Most of us might have expected one of the American Internet grocers to have attracted a larger customer base than this. But actually, established US supermarket groups tend to confine home delivery to their regional strongholds. So do Internet start-ups like Webvan. Tesco, by contrast, plans to be nationwide in Britain by later next year, giving it, to use the jargon, an important first-mover advantage over rivals.

However, size isn't everything, especially on the Web. The robustness of the business model is also critical. Here UK supermarkets are applying quite different approaches. One of the reasons Tesco Direct is able to go national so quickly is because it has chosen to "pick" online orders from existing stores. This is plainly quite labour intensive, requiring teams of employees to do what the customer used to in wheeling trollies up and down the isles, packing and then delivering the goods. On the other hand there are few capital costs.
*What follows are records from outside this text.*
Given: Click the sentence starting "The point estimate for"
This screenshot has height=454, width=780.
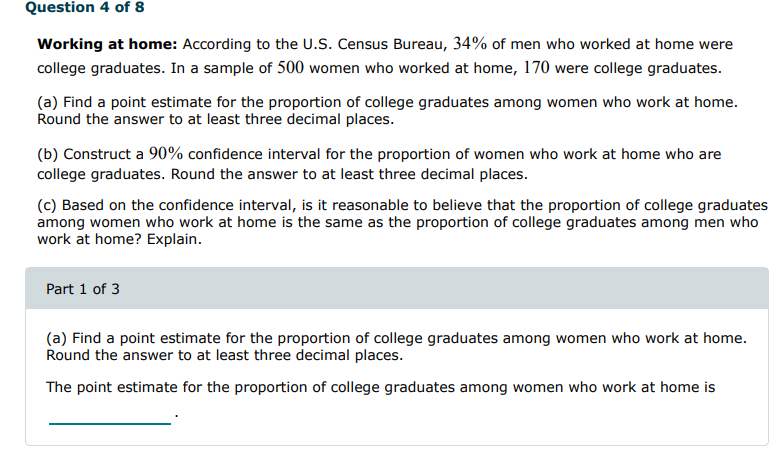Looking at the screenshot, I should point(380,387).
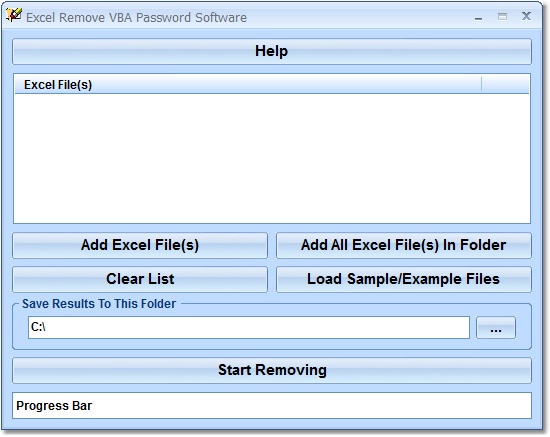
Task: Click the maximize window icon
Action: click(x=502, y=16)
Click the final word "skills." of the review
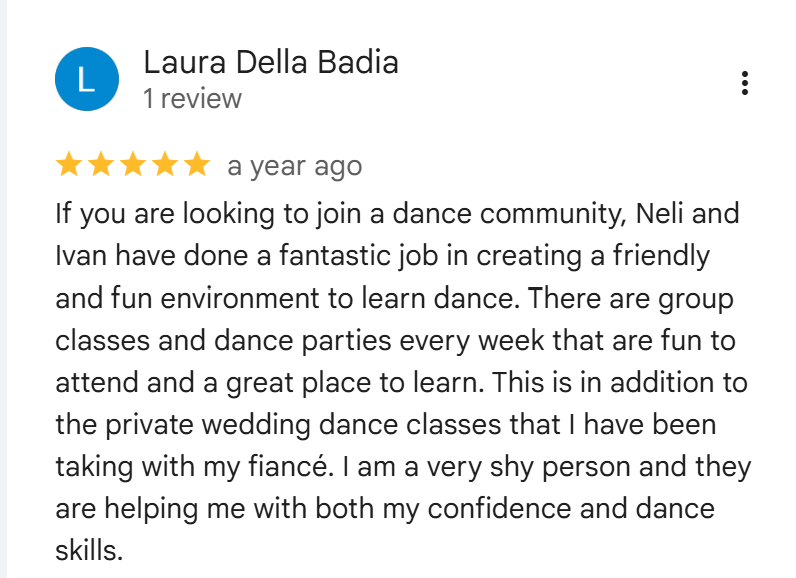This screenshot has width=796, height=578. pos(88,551)
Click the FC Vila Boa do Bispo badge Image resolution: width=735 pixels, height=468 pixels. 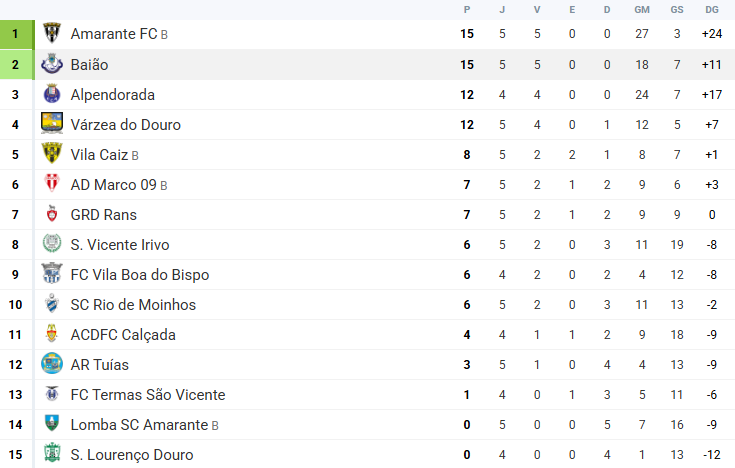coord(52,274)
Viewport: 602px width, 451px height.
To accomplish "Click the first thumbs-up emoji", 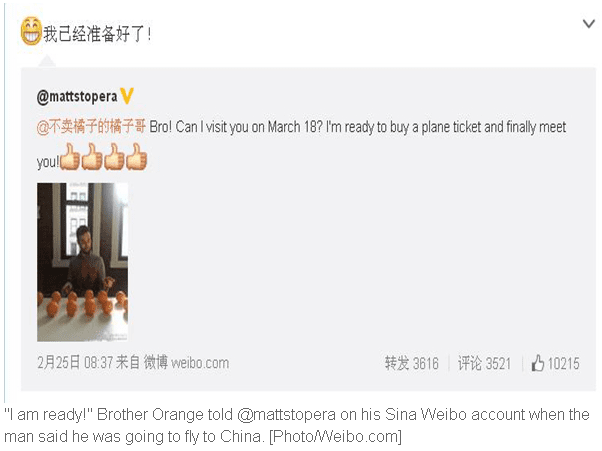I will [70, 157].

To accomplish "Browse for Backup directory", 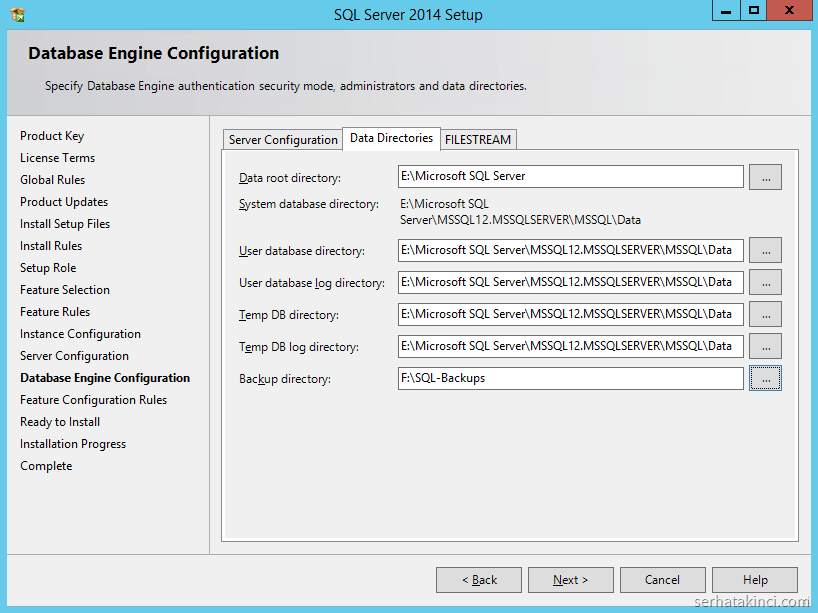I will 765,378.
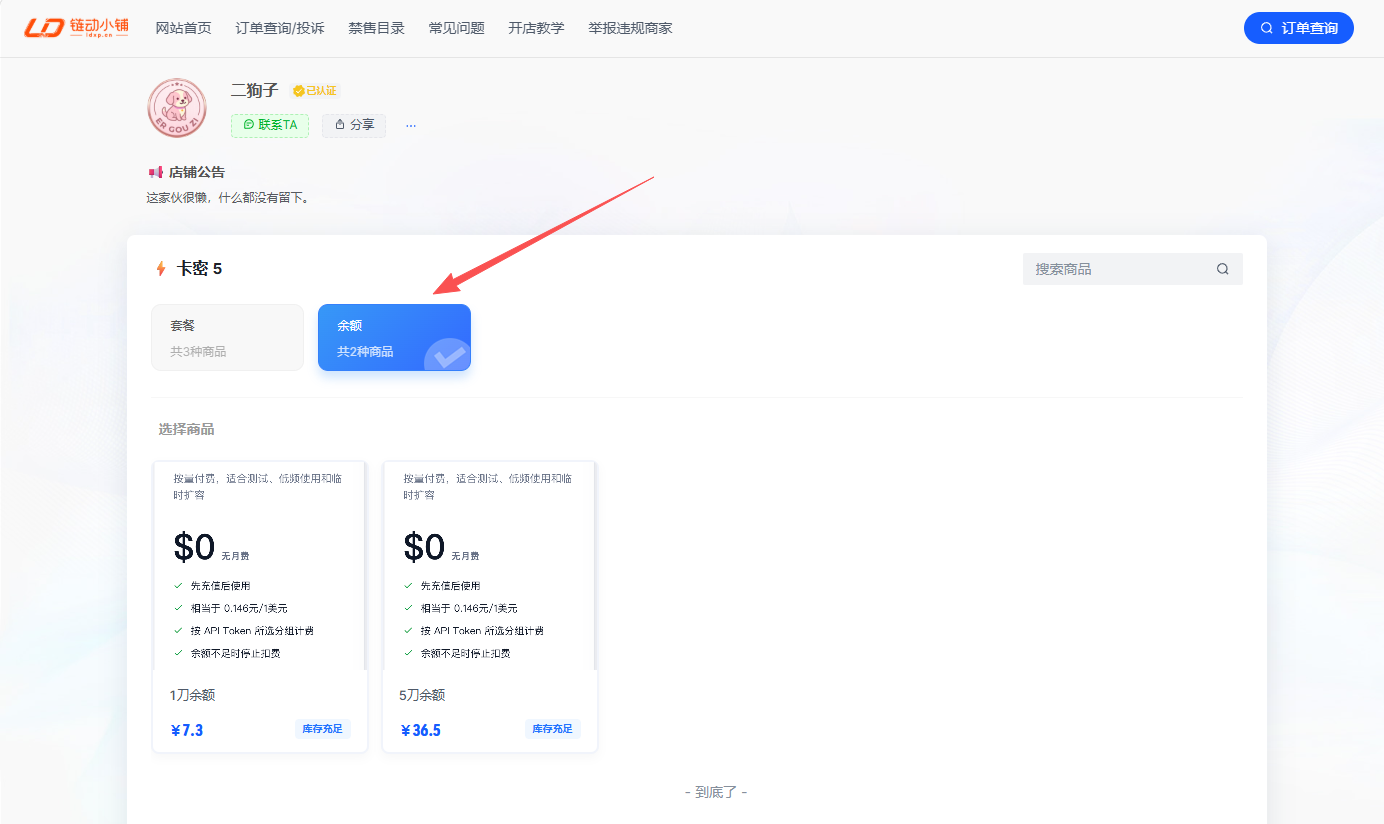Click the 二狗子 shop avatar image
Viewport: 1384px width, 824px height.
point(176,108)
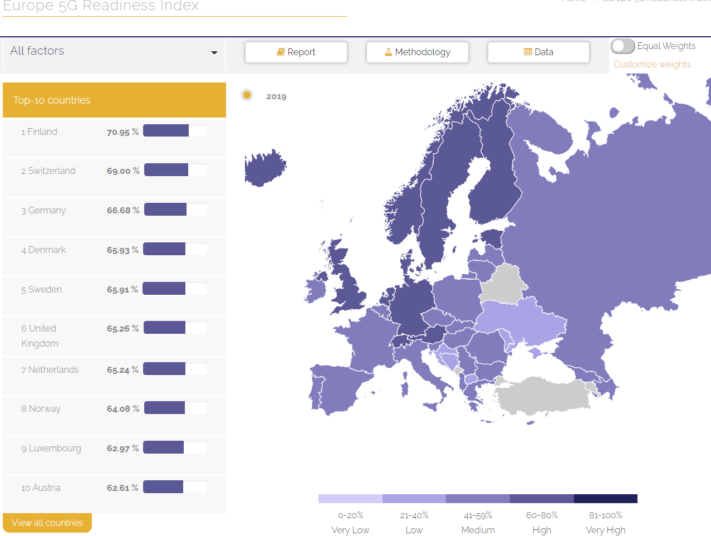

By contrast Sainsbury's and Asda are investing huge sums in dedicated "picking centres", this on the grounds that paying one set of people to put goods on shelves and another to take them off is a waste of money. They may have a point. According to PricewaterhouseCoopers, the cost of fulfiling a grocery order from a dedicated centre is pounds 5 per order. That rises to pounds 8 if the goods are selected from a store. The costs can be even higher if other costs are included, such as the damage to sales if online order pickers get in the way of regular customers. Picking from dedicated centres also enables a greater degree of automation, PwC says.

If this is right, Tesco might eventually be forced to change tack. It also, potentially, provides an opportunity for beleaguered rivals to leap frog the mighty market leader.